The question cuts to the core: what are you really doing on this planet? What is your life purpose? Do you have a mission? As my friend asked me these questions, I felt more than a little anxiety, but on another level, there was a sense of relief. A sense of being able to go inside and reach into myself in an empowering way.

Back to you: you have to answer the question. You have can't get back to me while you mull your responses. You’re on your deathbed; you can’t afford to continue to live as if you’re never going to die. This moment is all you have anyway. There’s no right or wrong answer, or perhaps you’re one of those rare individuals who feels his or her life has been a total success (I have yet to meet one). Dig deep, give yourself permission and the answers will come.

Whatever your answer, look at it from the perspective of your deathbed. Put in the past tense, and do it from the point of view that your life was not a success.

Here’s one of my own:

My life was not a complete success because I never really got around to expressing to my loved ones how much I loved and appreciated them. I wish I had told my son how sad I felt at how we had grown apart.

In other words, I wished I had paid more attention to the relationships with the people most important to me and that I had communicated my feelings more often to the people I loved and cared about.

My friend then asked me, “Now turn that into a goal. Put it in the present tense.”

My life is a complete success because I express my most deepest feelings with all my friends and family. I say the important things I need to say and do all the important things I need to do. There is nothing significant that I leave unsaid or undone.

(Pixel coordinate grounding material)

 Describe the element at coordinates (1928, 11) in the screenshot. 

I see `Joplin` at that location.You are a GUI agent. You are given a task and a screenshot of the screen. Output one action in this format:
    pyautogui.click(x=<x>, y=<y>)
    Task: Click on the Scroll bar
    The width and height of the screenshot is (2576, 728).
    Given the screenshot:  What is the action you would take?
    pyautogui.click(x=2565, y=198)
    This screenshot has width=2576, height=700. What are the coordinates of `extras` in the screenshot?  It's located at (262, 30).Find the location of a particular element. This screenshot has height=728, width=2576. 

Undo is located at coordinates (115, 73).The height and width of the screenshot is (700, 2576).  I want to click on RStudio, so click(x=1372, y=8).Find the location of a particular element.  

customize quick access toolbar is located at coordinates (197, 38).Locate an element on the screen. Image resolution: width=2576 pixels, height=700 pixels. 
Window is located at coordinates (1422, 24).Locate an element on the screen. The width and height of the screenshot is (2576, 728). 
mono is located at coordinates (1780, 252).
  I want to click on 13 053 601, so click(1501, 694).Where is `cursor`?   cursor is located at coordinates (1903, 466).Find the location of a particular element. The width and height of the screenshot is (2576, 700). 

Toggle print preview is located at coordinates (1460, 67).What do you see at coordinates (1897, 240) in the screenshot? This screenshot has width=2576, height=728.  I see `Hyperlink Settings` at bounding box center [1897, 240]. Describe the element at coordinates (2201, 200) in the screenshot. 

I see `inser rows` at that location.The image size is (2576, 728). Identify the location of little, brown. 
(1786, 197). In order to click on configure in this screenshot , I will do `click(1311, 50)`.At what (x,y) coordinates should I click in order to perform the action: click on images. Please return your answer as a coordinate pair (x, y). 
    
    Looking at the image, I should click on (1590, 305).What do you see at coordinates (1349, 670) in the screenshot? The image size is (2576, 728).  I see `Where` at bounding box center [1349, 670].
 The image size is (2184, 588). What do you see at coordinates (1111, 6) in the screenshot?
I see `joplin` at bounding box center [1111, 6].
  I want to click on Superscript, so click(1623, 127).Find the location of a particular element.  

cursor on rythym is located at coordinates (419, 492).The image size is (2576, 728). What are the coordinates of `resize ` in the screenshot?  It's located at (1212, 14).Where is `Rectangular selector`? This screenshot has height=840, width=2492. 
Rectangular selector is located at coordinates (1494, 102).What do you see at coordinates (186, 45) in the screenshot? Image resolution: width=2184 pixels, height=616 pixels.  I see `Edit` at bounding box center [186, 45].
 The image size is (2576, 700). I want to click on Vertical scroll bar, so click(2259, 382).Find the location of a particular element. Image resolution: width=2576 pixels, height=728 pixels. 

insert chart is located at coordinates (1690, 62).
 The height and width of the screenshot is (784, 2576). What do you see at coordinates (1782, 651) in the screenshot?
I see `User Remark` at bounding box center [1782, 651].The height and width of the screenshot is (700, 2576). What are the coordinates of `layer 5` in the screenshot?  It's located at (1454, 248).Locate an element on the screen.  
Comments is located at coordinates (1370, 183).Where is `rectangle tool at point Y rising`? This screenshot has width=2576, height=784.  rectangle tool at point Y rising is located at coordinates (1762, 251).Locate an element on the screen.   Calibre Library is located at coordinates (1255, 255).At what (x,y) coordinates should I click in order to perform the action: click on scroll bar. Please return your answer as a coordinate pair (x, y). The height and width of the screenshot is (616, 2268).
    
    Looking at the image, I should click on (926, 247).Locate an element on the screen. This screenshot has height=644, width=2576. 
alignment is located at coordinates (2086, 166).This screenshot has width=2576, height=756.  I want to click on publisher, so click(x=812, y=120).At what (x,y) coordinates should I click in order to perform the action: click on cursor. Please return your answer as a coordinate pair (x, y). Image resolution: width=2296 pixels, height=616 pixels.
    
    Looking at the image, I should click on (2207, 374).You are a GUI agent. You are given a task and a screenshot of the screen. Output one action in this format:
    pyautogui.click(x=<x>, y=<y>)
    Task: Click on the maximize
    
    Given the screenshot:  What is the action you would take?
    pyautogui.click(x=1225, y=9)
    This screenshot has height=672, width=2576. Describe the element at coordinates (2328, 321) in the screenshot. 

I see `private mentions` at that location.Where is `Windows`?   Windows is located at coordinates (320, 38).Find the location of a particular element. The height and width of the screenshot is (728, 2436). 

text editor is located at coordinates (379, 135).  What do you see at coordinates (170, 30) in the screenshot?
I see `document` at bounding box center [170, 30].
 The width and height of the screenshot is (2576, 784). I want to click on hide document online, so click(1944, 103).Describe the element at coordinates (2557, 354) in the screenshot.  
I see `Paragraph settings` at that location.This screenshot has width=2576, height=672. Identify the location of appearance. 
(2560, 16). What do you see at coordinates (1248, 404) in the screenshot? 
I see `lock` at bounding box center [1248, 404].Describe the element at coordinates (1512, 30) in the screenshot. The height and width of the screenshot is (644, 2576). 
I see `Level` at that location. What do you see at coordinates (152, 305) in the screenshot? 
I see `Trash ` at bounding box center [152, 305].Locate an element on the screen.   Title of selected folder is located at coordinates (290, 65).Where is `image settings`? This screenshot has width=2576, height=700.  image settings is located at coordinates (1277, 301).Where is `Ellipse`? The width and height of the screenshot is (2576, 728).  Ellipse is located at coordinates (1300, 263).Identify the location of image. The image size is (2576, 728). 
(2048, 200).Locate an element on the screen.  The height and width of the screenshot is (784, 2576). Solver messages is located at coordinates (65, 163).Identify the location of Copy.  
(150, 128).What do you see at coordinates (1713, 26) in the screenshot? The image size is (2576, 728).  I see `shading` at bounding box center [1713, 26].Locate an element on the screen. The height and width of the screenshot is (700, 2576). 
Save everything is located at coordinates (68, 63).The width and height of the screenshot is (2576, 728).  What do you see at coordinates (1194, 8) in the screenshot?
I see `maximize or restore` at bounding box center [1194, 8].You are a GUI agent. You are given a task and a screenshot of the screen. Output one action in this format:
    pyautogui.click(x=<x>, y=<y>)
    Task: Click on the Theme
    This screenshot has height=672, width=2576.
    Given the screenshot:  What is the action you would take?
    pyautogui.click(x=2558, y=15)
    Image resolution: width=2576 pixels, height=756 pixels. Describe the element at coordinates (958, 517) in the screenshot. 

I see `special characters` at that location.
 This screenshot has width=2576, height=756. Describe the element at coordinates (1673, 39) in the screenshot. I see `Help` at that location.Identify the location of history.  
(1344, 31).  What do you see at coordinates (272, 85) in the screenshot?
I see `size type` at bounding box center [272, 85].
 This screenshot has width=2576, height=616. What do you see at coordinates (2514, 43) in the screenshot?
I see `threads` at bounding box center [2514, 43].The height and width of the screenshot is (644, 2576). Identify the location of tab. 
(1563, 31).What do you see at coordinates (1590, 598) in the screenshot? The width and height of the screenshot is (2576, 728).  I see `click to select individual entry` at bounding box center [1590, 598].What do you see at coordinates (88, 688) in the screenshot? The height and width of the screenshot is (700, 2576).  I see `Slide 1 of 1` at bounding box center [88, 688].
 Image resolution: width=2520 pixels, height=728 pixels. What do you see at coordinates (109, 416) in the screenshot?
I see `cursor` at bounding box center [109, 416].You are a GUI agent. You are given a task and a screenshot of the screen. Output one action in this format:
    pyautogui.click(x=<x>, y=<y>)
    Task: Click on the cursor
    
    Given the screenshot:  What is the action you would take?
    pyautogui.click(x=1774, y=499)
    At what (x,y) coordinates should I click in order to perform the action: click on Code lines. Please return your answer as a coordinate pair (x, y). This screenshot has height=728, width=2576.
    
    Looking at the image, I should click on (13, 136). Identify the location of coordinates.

§ **Required tasks**:
1. Repeat the life-purpose essay from "The question cuts" up to and including "an empowering way.".
2. In the life-purpose essay, from what perspective and in what tense should the reader view an answer about life purpose?
This material comes from a source separate from the life-purpose essay.

§ **Task-by-task outputs**:
1.
The question cuts to the core: what are you really doing on this planet? What is your life purpose? Do you have a mission? As my friend asked me these questions, I felt more than a little anxiety, but on another level, there was a sense of relief. A sense of being able to go inside and reach into myself in an empowering way.

2. From the perspective of one's deathbed, in the past tense, as if one's life was not a success.